Another allegation by the plaintiffs lawyers was that Robins made the filing while two special masters appointed by Judge Theis were reviewing normally privileged documents in the offices of Robins' two litigation law firms in Richmond: McGuire, Woods & Battle, and Mays, Valentine, Davenport & Moore.

The lawyers called the bankruptcy filing a stratagem to halt the "crucial" MDL discovery "to escape contempt, sanctions, and the production of damaging documents which will likely prove civil conspiracy, crime, and fraud . . . "

Company attorneys said the discovery was "harassing, disruptive and expensive. The special masters alone have charged thousands of dollars for their services in this undertaking."

The plaintiffs' lawyers' petition for lifting the stay said the discovery by the masters named by Judge Theis pertained not only to the liability of Robins, but also to the potential liability of other defendants, including Aetna Life & Casualty Co. for "advising Robins not to undertake a product recall from 1974 [when Robins halted domestic Shield sales] through October 1984." Aetna was the Shield product-liability insurer.

In an interim cost-sharing pact signed in March 1977, Aetna agreed to pay all awards that compensated Shield wearers for their injuries, including those arising from "expected or intended bodily injuries," and awards made "on account of Robins' failure to disclose relevant information and the supplying of false and misleading information." Robins agreed to pay all awards for punitive damages.

By the time of Robins' Chapter 11 filing in Richmond in August, about 15,000 U.S. women had sued or filed claims, mainly for pelvic infections and related loss or impairment of the ability to bear children. Robins and Aetna had paid out a reported $520 million to settle approximately 10,000 of them and for legal expenses.

Merhige took charge of all key aspects of the filing -- a highly unusual action, according to bankruptcy-law experts who asked not to be named. Almost always, they said, district judges leave bankruptcy cases to bankruptcy judges.

Later, Merhige signed an order that transferred to him more than 5,000 Shield IUD product-liability cases which had been pending in courts all over the country. Plaintiffs' lawyers appealed to the Fourth U.S. Circuit Court of Appeals, contending that the order denied due process of law to litigants who want to try their lawsuits close to home.
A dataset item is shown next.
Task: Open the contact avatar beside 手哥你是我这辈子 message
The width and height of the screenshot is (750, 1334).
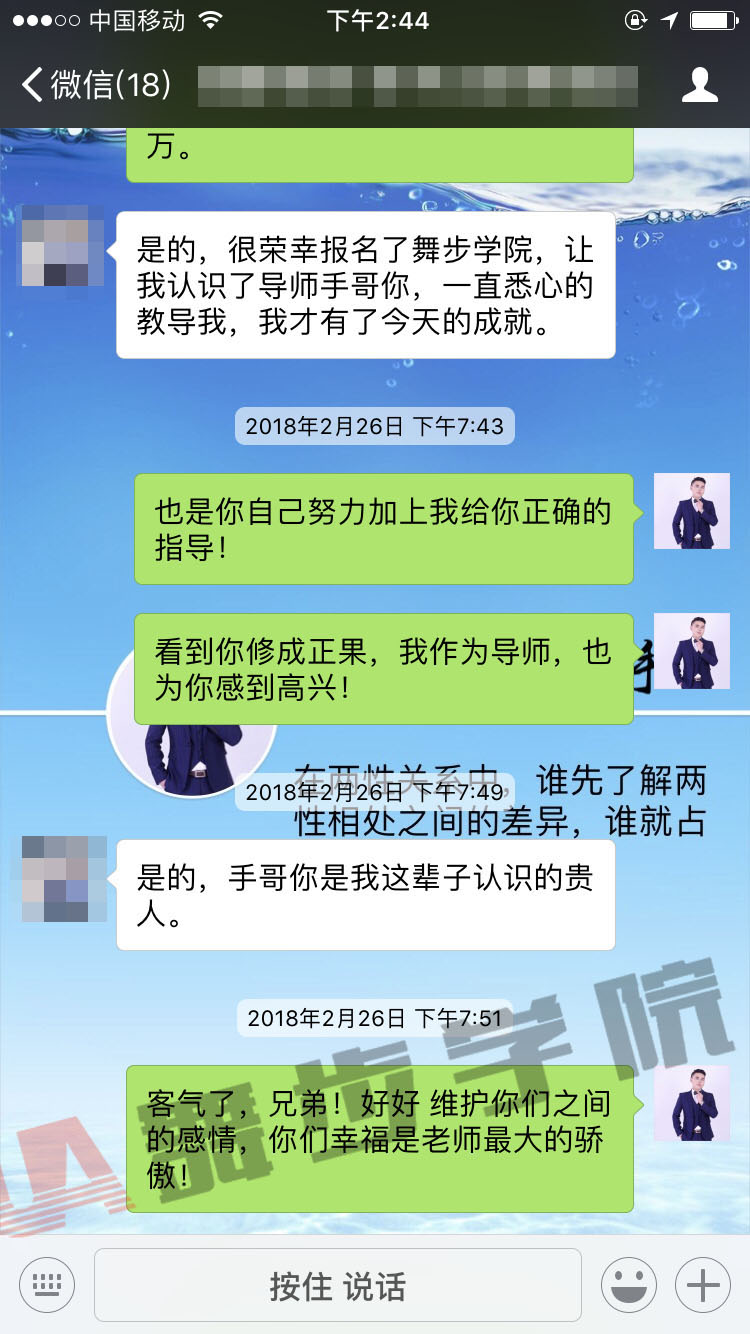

In addition, lawyers who are suing Aetna and other codefendants protested that they should not be prevented from proceeding with discovery against the non-Robins defendants. A further complaint was that Merhige had given insufficient notice of the hearing he held on the order.

A three-judge panel of the Fourth Circuit heard argument Dec. 3.

Originally, Merhige gave Robins four months -- until Dec. 19 -- to file a reorganization plan that would settle all claims, but the company won a delay until March 31. Merhige had expressed hope that settlement checks would go out by September 1986, but he indicated recently in a courtroom hearing that this forecast was optimistic. He has authorized Robins to spend about $5 million to notify potential claimants worldwide that the deadline for filing a claim is April 30.